UPDATE 4/12/12:  A number of people took issue with my having had the temerity to characterize L Ron Hubbard’s words as “rancorous” and “exaggerated.”   When I replied to some comments with context that LRH wrote this while the church was desperately attempting to position the FBI as a Nazi organization that had desecrated the Constitution by raiding a church – when that church had committed serial, document “heinous” crimes over many years, some took issue with my use of the word “heinous.”

In my opinion, you kids are demonstrating that the cult think, thought stopping that membership in the church of Scientology can create can also have continuing effects even after discontinuing membership.

My use of the words “exaggerated”, “rancor”, and “heinous” are automatically challenged apparently on some stimulus-response basis.  I carefully chose those words out of respect for and so as not to attack the character of the author of that which I was commenting upon.  I could have used far more judgmental and critical terms and still been 100% accurate.

Here is your context.  In July 1977 the FBI conducted the largest raid in U.S. history of the Guardians Office offices in LA and Washington DC.  The church spent the next two years frantically litigating to have the raid declared illegal, so as to suppress evidence collected in the raids. By March 1979 L Ron Hubbard had secluded himself from all but a handful of messengers.  He only ever saw his own wife on a couple of closely guarded moments for the rest of his life because of the security measures implemented to keep him safe from the controversy surrounding the case of United States vs.
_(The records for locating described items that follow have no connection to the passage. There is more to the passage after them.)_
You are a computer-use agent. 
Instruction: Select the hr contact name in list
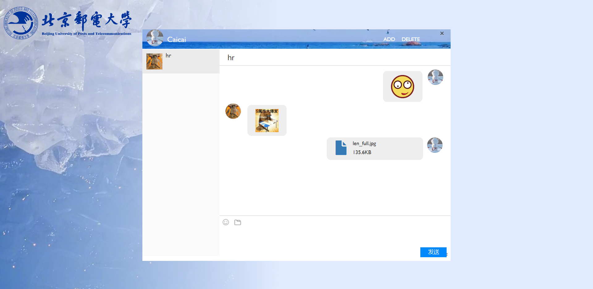click(x=168, y=56)
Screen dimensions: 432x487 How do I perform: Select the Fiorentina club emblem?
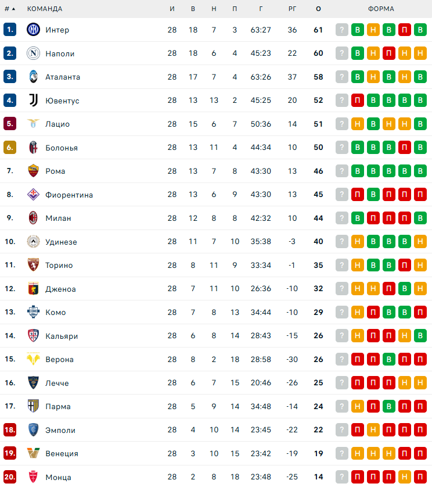(33, 195)
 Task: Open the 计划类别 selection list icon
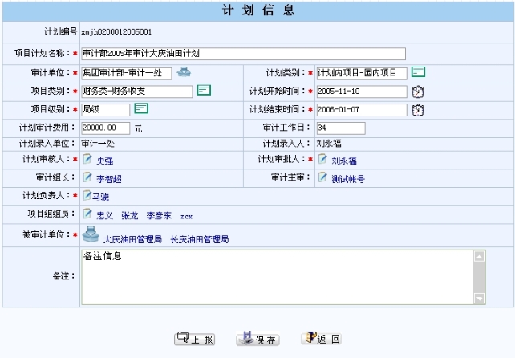click(418, 72)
Mary Sue Hubbard, et al.  (indictment issued when it became apparent that the validity of the raids would be upheld by the courts)
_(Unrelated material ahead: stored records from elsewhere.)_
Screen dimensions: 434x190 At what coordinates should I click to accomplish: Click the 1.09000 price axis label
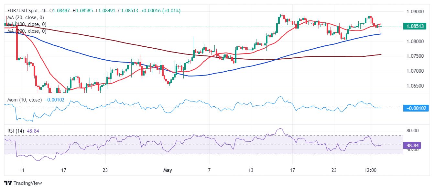[415, 12]
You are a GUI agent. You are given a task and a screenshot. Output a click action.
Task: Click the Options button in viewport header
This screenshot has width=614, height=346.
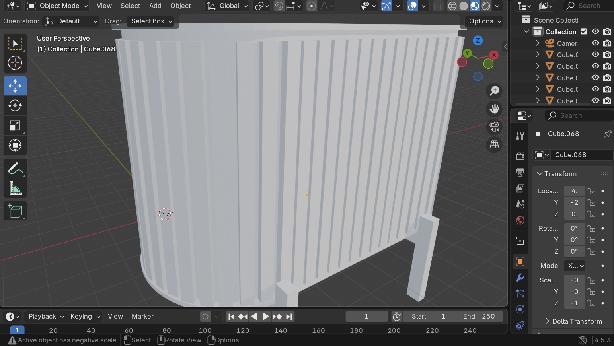click(x=484, y=21)
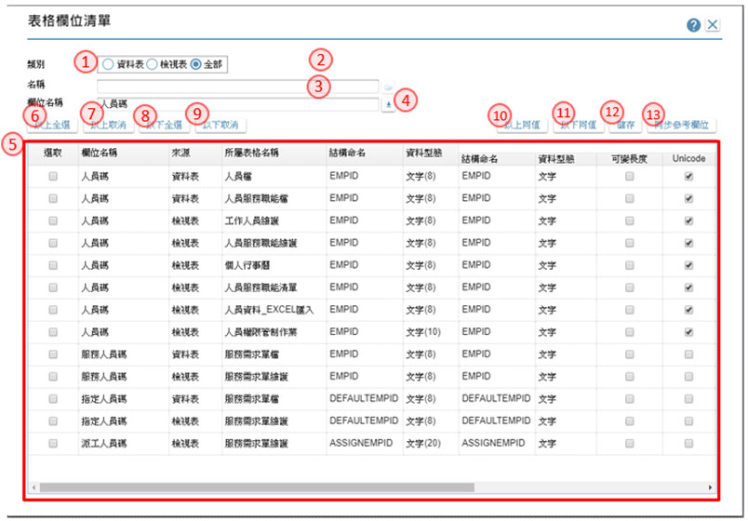
Task: Click the folder browse icon beside 名稱 field
Action: point(388,87)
Mary Sue Hubbard and the other eight high level Guardians Office members indicted all agreed to be judged by a judge on the charge of Obstruction of Justice on a stipulated record before a judge (they agreed to the facts upon which they were ultimately convicted).
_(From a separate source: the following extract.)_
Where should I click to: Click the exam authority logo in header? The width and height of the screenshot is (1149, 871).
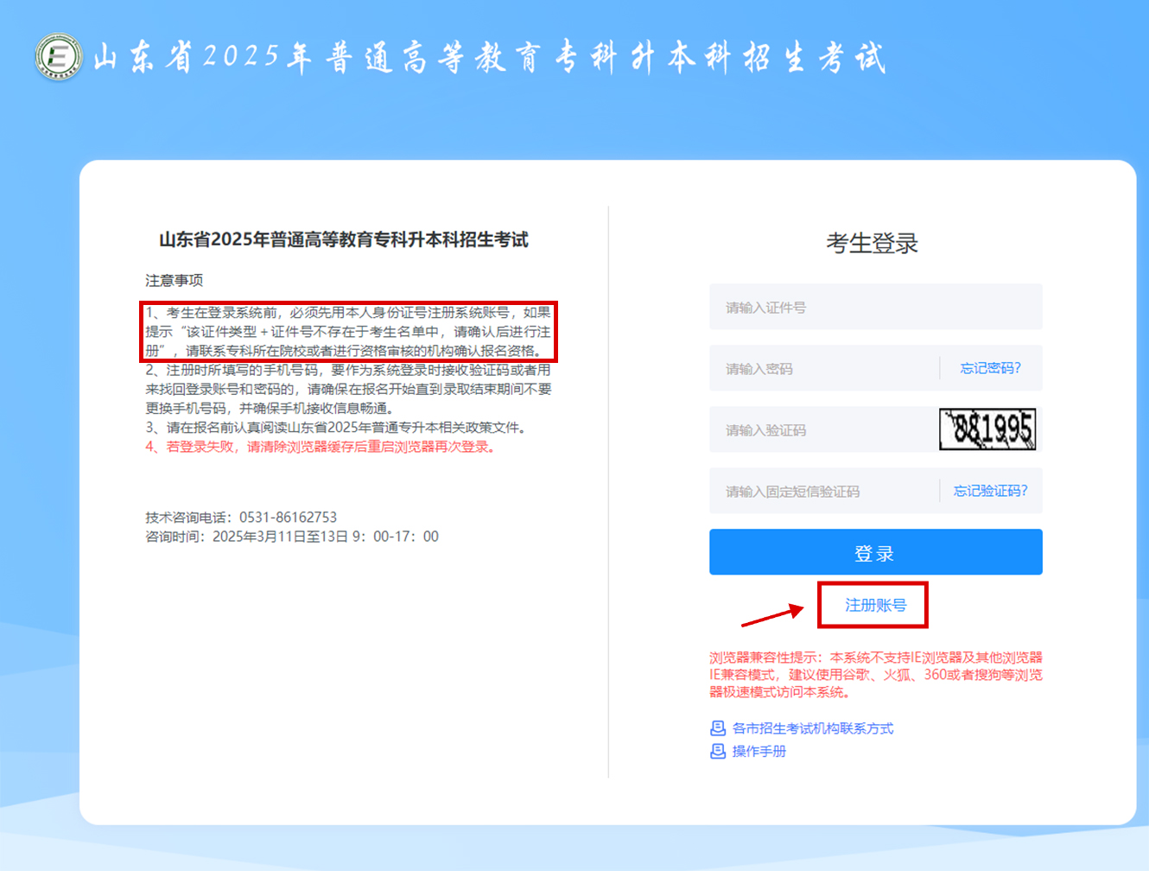click(x=59, y=57)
All the while church members were being steadily indoctrinated continually that the entire controversy was solely and utterly about the US Department of Justice and the FBI executing an attempt to destroy the technology of Scientology.

The following link describes in time, place, form and event fashion – most of which was taken directly from documents obtained from Guardian’s Office files – what crimes it was that the Department of Justice and FBI were investigating and for which they convicted church members:

The Sentencing Memorandum

If after having read that document in full, you still want to argue about the intent and accuracy of the quoted paragraph at the outset of this post, my response to you is that you are still in denial.